En route for Asia! The luxury industry’s rallying cry seems fully justified in view of the findings of the latest World Wealth Report, published by Merrill Lynch and Capgemini. The world’s biggest fortunes – the High Net Worth Individuals (HNWIs) who hold at least US$1 million in investable assets excluding their primary residence – will soon be more numerous in Asia than in Europe and even North America. The 2008 financial crisis appears to be little more than a distant memory for the world’s wealthiest, who recovered the bulk of their fortune last year. For one main reason: the world’s stock markets surged 49% in 2009 with a subsequent rebound in financial assets. “The return to better economic conditions has almost erased losses sustained in 2008 to return to 2007 levels,” observed Gilles Dard, head of wealth management for Continental Europe at Merrill Lynch
Emerging countries lead the way
However, these “better conditions” have not been the same for all. While Europe and North America fell into recession, the Asian emerging economies continued to grow, enabling Asia to catch up with the other two continents. Consequently, the population of HNWIs is virtually identical in all three regions. North America, with 3.1 million HNWIs, is now just a whisker ahead of the other two, each with 3 million. And the situation looks set to change, as Asia-Pacific HNWIs’ wealth already surpasses that of their European counterparts. Highlights from the report are given below:
- The world’s population of HNWIs grew 17.1% to 10.0 million in 2009, returning to levels last seen in 2007 despite the contraction in world gross domestic product (GDP). Global HNWI wealth similarly recovered, rising 18.9% to US$39.0 trillion, with HNWI wealth in Asia-Pacific and Latin America actually surpassing levels last seen at the end of 2007.

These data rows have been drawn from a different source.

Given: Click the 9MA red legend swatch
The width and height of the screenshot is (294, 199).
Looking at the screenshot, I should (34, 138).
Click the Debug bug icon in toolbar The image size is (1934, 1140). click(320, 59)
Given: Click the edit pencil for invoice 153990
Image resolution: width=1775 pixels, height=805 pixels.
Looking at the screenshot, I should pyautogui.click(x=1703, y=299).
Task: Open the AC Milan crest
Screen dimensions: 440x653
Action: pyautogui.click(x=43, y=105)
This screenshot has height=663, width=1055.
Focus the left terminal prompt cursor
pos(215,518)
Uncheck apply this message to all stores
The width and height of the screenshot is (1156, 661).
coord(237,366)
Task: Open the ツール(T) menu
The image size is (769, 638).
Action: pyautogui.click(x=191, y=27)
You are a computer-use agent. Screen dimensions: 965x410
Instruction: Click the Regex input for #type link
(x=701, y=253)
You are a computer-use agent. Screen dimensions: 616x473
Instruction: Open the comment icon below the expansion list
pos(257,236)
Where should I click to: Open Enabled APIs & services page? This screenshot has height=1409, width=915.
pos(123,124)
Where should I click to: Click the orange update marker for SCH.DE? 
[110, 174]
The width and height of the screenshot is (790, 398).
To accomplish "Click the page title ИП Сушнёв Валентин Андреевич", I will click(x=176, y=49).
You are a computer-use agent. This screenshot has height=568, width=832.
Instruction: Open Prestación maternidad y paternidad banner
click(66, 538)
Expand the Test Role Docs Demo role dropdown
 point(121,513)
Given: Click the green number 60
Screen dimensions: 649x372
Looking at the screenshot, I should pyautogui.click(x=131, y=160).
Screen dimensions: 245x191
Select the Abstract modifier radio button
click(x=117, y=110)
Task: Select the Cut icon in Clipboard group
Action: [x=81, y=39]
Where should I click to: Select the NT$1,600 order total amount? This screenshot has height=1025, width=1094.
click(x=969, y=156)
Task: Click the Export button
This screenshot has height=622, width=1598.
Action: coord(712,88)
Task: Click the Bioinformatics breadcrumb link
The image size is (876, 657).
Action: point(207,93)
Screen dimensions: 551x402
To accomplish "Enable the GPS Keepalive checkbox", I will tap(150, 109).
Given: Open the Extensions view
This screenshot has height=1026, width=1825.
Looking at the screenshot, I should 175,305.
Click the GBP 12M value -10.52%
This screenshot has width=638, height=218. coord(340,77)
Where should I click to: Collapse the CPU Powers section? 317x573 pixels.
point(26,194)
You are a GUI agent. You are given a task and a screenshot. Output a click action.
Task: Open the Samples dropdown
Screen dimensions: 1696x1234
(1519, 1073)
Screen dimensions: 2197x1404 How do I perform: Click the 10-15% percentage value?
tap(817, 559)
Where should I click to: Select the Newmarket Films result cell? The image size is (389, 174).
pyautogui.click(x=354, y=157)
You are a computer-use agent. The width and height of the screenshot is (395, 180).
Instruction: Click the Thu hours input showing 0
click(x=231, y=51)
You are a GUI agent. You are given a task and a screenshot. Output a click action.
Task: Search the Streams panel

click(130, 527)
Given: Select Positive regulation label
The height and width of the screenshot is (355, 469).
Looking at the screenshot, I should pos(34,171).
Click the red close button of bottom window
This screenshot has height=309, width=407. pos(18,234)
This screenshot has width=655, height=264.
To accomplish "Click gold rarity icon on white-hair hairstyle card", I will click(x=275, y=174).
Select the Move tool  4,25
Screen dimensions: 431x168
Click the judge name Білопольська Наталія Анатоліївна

- For the first time ever, the size of the HNWI population in Asia-Pacific was as large as that of Europe (at 3.0 million). This shift in the rankings occurred because HNWI gains in Europe, while sizeable, were far less than those in Asia-Pacific, where the region’s economies saw continued robust growth in both economic and market drivers of wealth.
- The wealth of Asia-Pacific HNWIs stood at US$9.7 trillion by the end of 2009, up 30.9%, and above the US$9.5 trillion in wealth held by Europe’s HNWIs. Among Asia-Pacific markets, Hong Kong and India led the pack, rebounding from mammoth declines in their HNWI bases and wealth in 2008 amid an outsized resurgence in their stock markets.
- The global HNWI population nevertheless remains highly concentrated. The U.S., Japan and Germany still accounted for 53.5% of the world’s HNWI population at the end of 2009, down only slightly from 54.0% in 2008. Australia became the tenth largest home to HNWIs, after overtaking Brazil, due to a considerable rebound.
- After losing 24.0% in 2008, Ultra-HNWIs saw wealth rebound 21.5% in 2009. At the end of 2009, Ultra-HNWIs accounted for 35.5% of global HNWI wealth, up from 34.7%, while representing only 0.9% of the global HNWI population, the same as in 2008.
These figures illustrate a major underlying trend: the explosion of emerging markets. As proof, HNWIs are investing less in Europe and North America and shifting to Asia and Latin America instead. “North Americans and Europeans are beginning to reduce their home-region investments. They are looking for other currencies. And this is just the start of the trend,” Gilles Dard commented. This tendency is confirmed by the diversity of the Asia-Pacific region. While Japan and China are the largest homes to HNWIs, other countries in the region are increasingly creating wealth. In 2009, India’s HNWI population grew 50%, Taiwan 42%, Australia 34% and Singapore 33%. Indonesia and Vietnam, the last two dragons, are also sending strong signals as the number of HNWIs there increased 28.3% and 24.4% respectively on 2008.
Same story at Boston Consulting Group
The Boston Consulting Group (BCG) Global Wealth Report, published at almost the same time, comes to the same conclusion. According to this report, the number of millionaire households rose by 14% in 2009 to 11.2 million. “Assets under management have recovered much faster than we expected,” declared Monish Kumar, senior partner at BCG, when the report was released. The biggest gains in wealth have been in the emerging economies, driven by a weak dollar. Asia-Pacific (ex Japan) is one of the most dynamic regions. Its share of global wealth surged 22% to $3.1 trillion in 2009. The number of millionaires leapt by 35% in Singapore, 33% in Malaysia, and 31% in China where there are 670,000 millionaires.